According to a press release, Vincent was born into the Yeshivish community, a fundamentalist sect of ultra-Orthodox Judaism. As the daughter of an influential rabbi, Vincent and her 10 siblings were raised to worship two things: God and the men who ruled their world.
But the tradition-bound future Vincent envisioned for herself was cut short when, at 16, she was caught exchanging letters with a male friend, a violation of religious law that forbids contact between members of the opposite sex. Vincent’s parents were unforgiving; they put her on a plane and cut off ties.

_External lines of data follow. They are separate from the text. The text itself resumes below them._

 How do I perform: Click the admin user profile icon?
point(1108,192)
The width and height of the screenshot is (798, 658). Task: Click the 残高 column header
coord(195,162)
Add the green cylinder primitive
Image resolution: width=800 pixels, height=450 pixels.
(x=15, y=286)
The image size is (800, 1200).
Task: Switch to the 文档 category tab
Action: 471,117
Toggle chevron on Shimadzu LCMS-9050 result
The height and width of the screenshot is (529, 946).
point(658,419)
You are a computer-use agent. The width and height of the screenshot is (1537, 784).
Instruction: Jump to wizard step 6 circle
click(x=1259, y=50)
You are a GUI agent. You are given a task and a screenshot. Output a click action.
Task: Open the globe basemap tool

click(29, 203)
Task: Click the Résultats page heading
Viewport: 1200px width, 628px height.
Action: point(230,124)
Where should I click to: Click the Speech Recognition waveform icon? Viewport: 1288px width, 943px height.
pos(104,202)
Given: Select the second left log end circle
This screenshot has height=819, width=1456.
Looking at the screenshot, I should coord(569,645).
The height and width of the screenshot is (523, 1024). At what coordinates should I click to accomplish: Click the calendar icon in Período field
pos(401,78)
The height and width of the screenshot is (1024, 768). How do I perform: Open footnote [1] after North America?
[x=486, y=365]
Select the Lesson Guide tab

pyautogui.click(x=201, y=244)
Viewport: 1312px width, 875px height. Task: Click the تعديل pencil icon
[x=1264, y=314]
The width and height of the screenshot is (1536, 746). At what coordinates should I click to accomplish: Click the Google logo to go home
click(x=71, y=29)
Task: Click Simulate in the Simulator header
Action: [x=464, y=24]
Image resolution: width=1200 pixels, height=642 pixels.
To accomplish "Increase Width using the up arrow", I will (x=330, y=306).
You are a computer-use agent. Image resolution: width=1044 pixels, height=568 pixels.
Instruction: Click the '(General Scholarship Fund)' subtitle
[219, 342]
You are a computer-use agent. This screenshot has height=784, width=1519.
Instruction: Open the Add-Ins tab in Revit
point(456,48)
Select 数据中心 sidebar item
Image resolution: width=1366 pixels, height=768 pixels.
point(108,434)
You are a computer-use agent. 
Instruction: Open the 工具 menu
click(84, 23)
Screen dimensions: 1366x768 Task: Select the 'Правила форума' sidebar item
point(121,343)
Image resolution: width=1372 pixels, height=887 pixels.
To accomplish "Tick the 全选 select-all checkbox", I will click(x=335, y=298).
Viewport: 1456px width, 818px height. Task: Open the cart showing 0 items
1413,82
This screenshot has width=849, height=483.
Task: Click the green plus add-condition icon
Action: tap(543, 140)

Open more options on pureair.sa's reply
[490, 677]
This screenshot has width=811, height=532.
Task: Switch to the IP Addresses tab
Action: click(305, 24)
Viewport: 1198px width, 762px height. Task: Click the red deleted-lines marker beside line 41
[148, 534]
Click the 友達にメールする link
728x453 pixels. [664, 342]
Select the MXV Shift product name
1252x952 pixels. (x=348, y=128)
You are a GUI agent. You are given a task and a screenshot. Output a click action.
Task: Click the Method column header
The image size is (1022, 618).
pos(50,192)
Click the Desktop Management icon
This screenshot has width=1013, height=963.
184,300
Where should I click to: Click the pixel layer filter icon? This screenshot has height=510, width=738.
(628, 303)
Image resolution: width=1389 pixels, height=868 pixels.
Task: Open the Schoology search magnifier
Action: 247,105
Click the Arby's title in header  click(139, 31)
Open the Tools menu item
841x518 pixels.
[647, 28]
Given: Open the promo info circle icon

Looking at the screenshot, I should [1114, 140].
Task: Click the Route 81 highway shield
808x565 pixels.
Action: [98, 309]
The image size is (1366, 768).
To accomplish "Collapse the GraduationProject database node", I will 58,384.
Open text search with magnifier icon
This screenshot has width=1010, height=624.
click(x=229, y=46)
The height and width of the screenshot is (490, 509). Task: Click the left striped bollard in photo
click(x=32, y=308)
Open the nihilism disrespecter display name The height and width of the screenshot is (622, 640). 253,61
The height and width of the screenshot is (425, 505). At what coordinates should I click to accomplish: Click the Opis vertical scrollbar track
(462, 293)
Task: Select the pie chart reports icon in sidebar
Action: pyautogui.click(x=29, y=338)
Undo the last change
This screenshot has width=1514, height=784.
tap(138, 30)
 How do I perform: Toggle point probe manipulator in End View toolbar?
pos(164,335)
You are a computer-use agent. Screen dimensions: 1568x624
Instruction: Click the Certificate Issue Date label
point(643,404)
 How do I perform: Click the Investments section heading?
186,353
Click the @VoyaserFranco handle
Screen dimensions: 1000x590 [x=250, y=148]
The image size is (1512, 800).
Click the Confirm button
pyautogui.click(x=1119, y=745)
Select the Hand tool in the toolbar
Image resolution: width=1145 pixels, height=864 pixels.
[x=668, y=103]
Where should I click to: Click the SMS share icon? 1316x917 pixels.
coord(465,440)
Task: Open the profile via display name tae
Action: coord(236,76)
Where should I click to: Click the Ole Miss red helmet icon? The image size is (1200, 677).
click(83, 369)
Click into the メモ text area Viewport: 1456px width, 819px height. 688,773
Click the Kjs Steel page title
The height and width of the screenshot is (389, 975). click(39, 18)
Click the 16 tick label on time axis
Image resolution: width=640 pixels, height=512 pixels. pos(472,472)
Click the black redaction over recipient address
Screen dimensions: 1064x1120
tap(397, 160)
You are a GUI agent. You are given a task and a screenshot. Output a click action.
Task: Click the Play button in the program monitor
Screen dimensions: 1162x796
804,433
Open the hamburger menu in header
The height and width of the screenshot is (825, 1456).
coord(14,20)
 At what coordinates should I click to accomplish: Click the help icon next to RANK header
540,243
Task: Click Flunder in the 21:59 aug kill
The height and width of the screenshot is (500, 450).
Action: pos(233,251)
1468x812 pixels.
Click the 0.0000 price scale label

Cast out in New York City, without a father or husband tethering her to the Orthodox community, Vincent was unprepared to navigate the freedoms of secular life. She spent the next few years using her sexuality as a way of attracting the male approval she had been conditioned to seek out as a child, while becoming increasingly unfaithful to the religious dogma of her past.
“Cut Me Loose” tells the story of one woman’s harrowing struggle to define herself as an individual, according to the press release. Today, Vincent is a writer and activist who holds a master’s degree in public policy from the Harvard Kennedy School.
In addition to writing for various publications, she is an advocate for reform within ultra-Orthodoxy and for the empowerment of former ultra-Orthodox Jews seeking a selfdetermined life.
She works with Footsteps, the only organization in the United States supporting formerly ultra-Orthodox individuals.